**Data shown**
· · · · · · ·
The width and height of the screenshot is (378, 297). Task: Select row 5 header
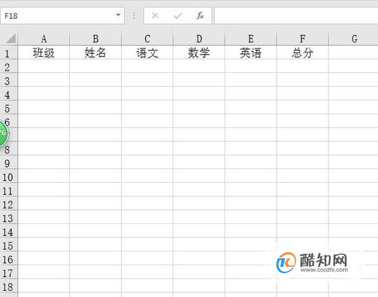tap(8, 109)
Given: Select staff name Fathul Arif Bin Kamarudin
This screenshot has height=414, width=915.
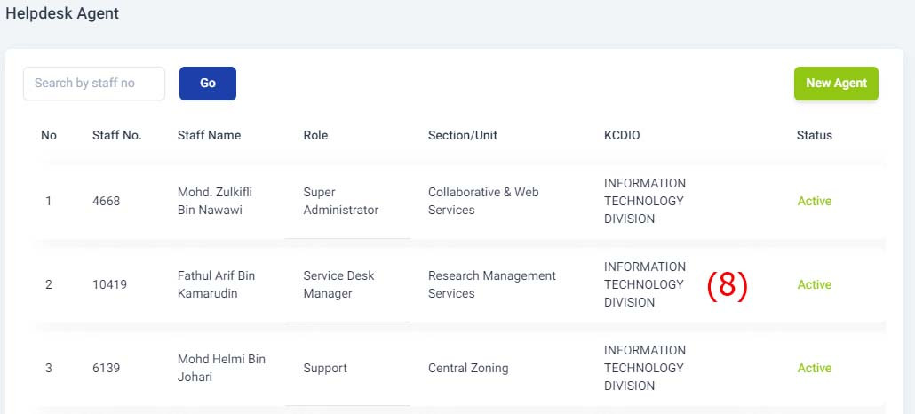Looking at the screenshot, I should (216, 284).
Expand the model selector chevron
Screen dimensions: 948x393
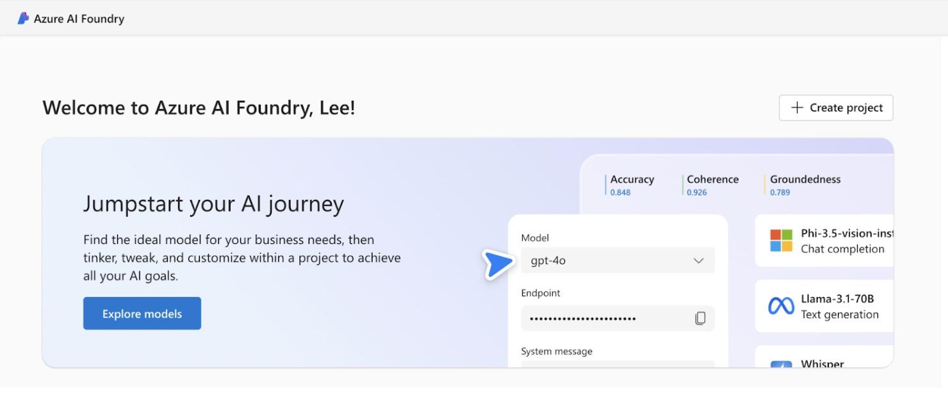click(x=698, y=260)
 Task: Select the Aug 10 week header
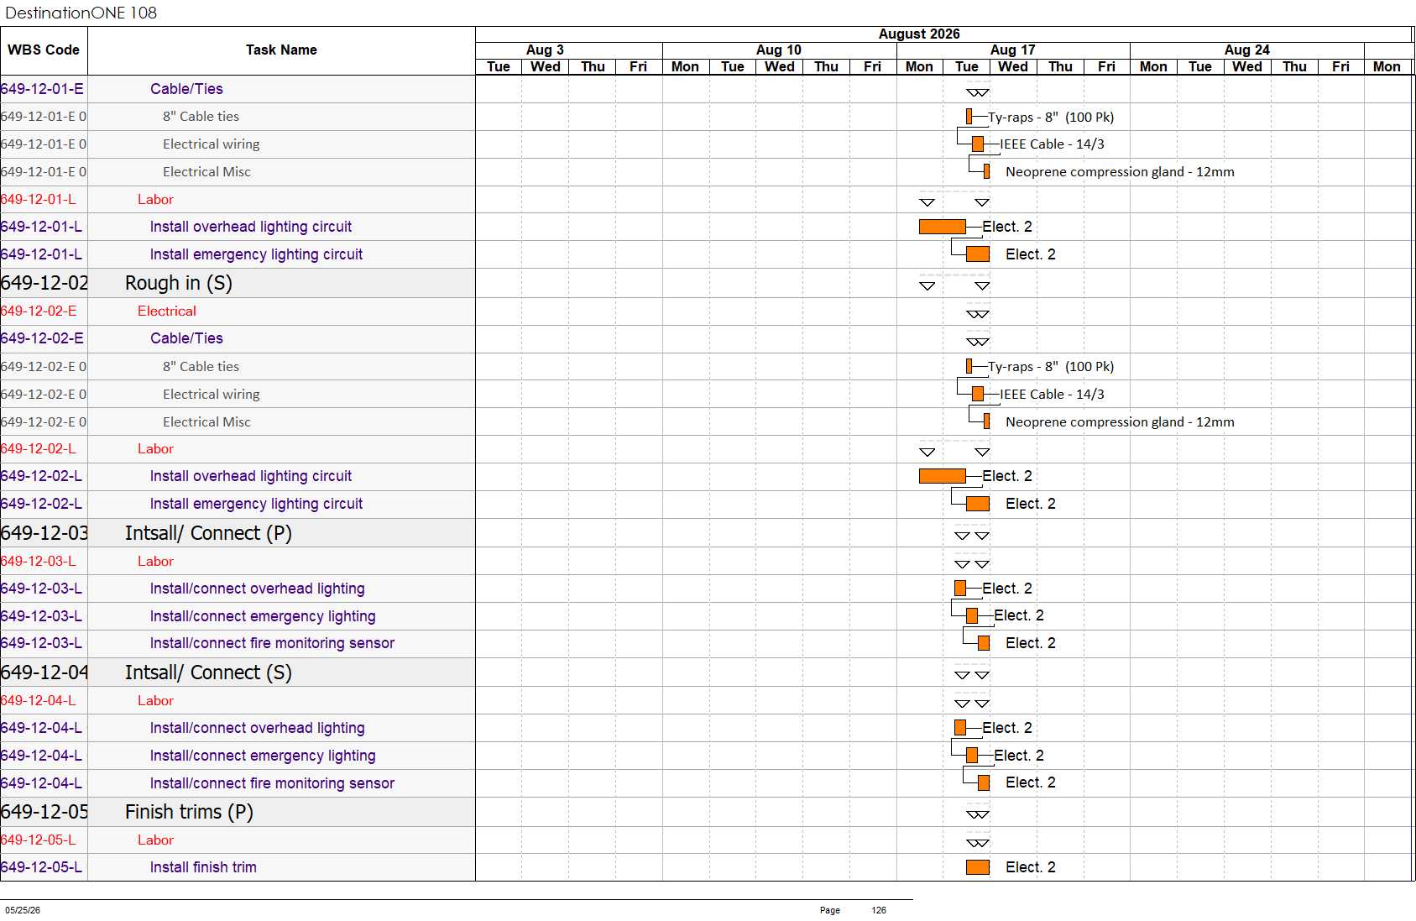click(779, 50)
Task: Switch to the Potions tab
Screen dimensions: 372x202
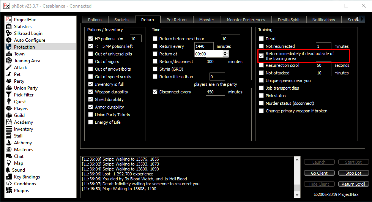Action: coord(95,20)
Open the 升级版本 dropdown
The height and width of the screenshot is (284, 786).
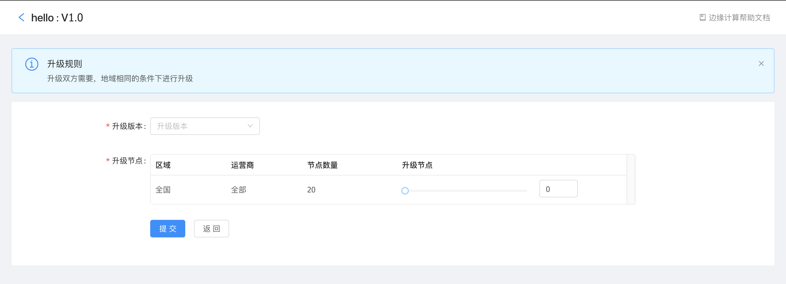[x=204, y=126]
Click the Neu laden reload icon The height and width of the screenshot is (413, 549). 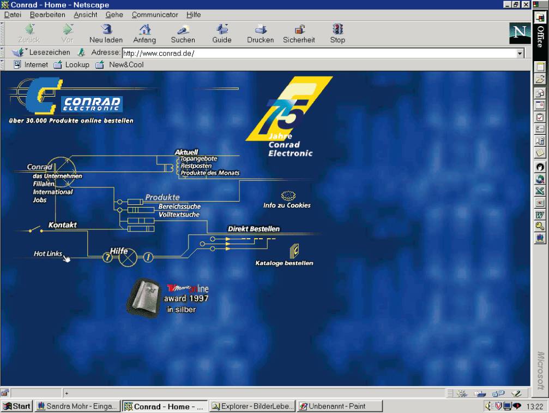(x=106, y=30)
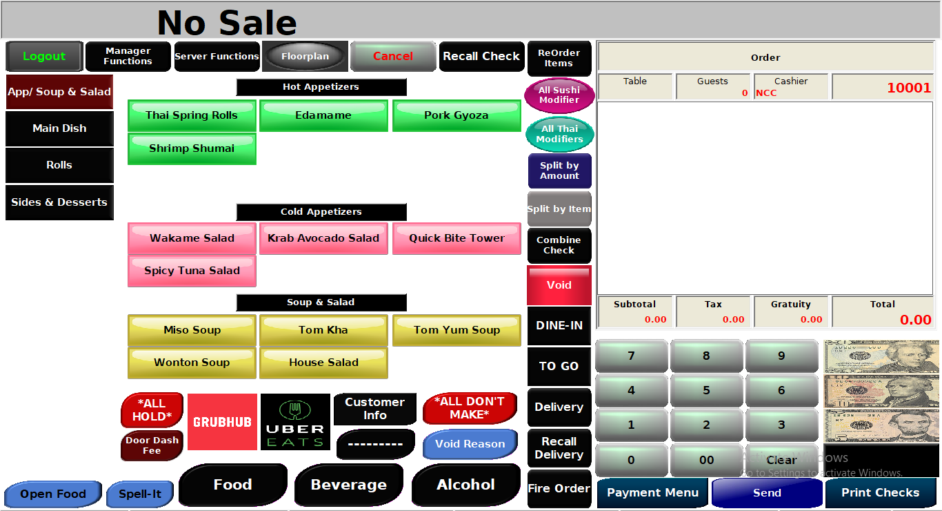The height and width of the screenshot is (511, 942).
Task: Apply the Door Dash Fee
Action: 151,445
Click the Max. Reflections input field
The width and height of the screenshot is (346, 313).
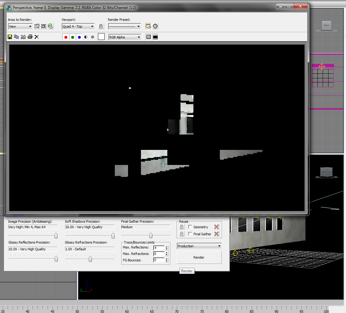[x=159, y=248]
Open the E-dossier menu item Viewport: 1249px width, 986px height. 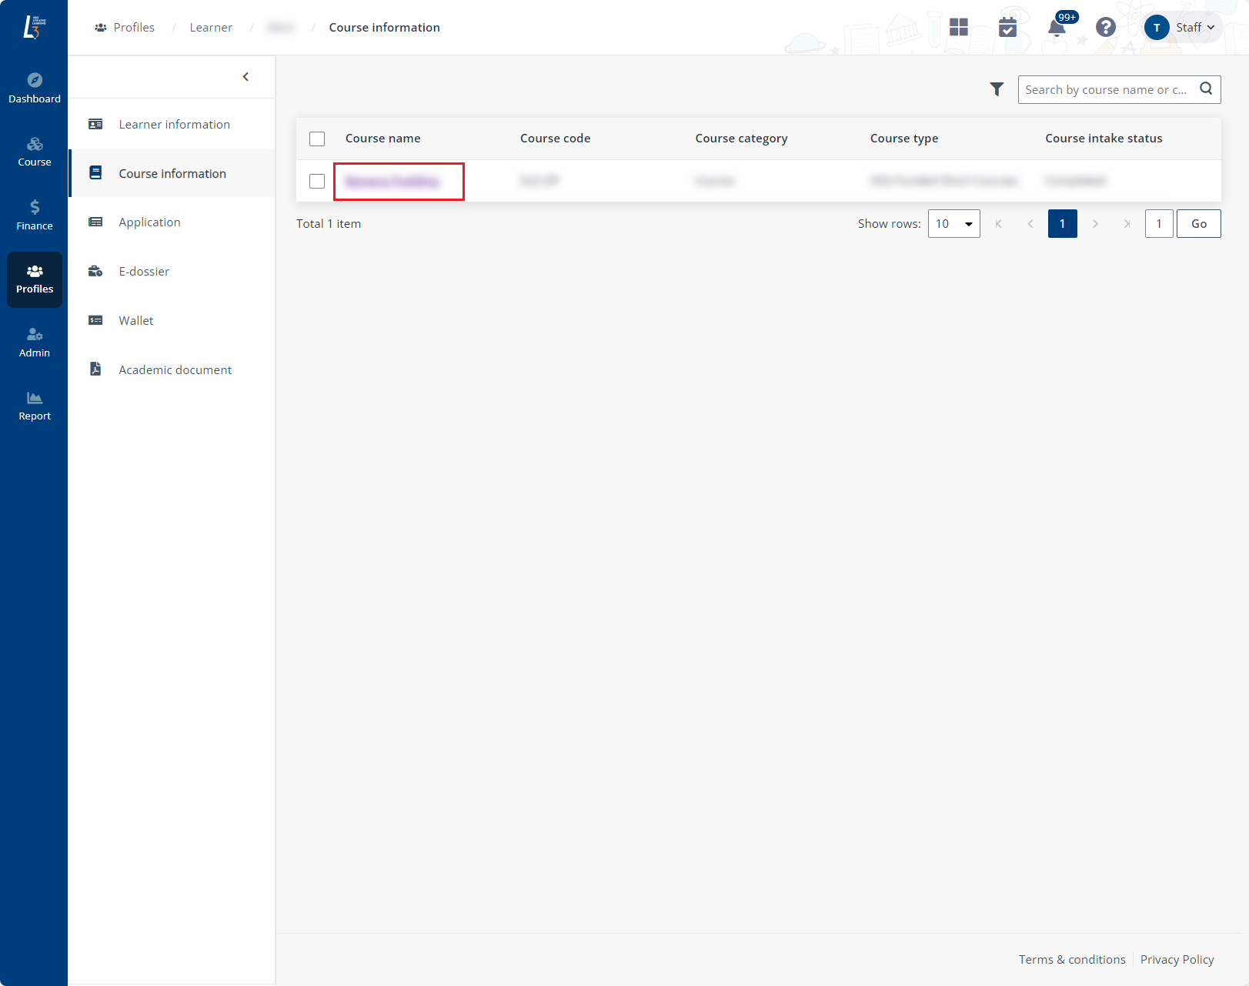(x=144, y=272)
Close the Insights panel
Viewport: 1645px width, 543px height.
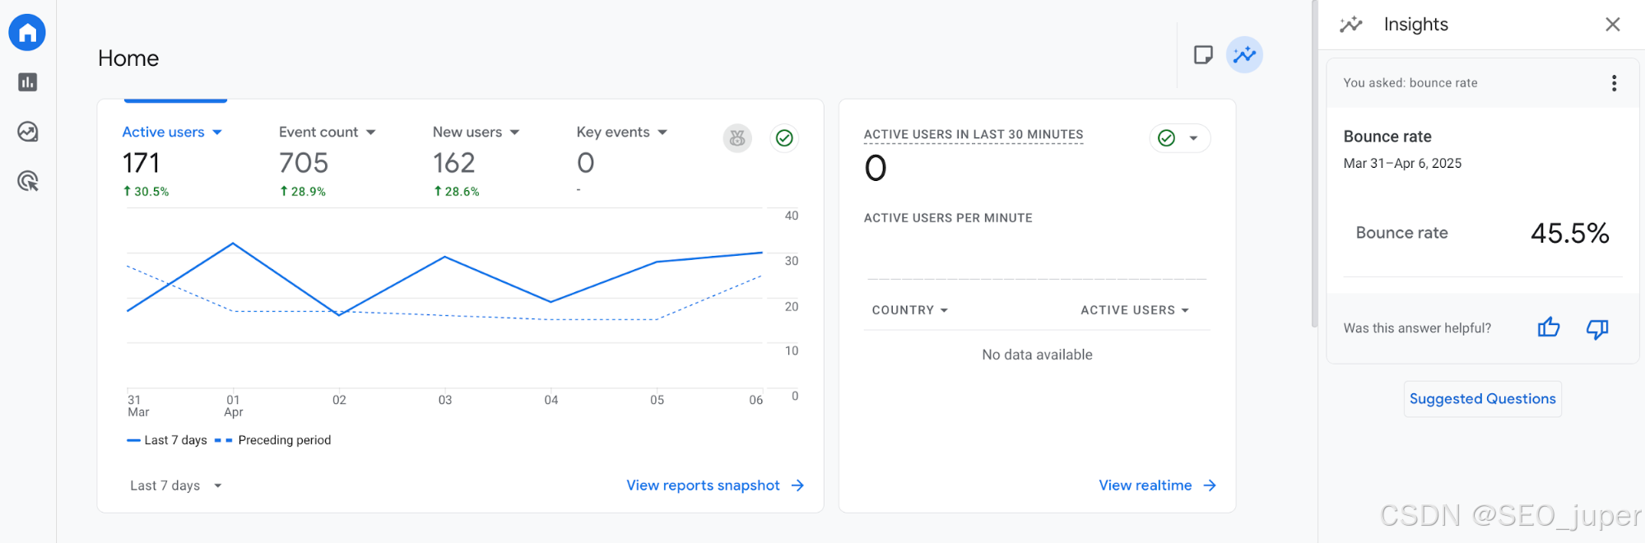1612,25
· · · · · · ·
**Assignment**
The answer must be an exact copy of the lines above, from the start of the records through the line with "Task: Switch to the Potions tab", and of nothing else; no pictures belong in it.

**Your solution**
The width and height of the screenshot is (378, 297). Task: Select row 5 header
tap(8, 109)
Given: Select staff name Fathul Arif Bin Kamarudin
This screenshot has height=414, width=915.
Looking at the screenshot, I should (216, 284).
Expand the model selector chevron
Screen dimensions: 948x393
click(x=698, y=260)
 Task: Select the Aug 10 week header
click(779, 50)
Task: Switch to the Potions tab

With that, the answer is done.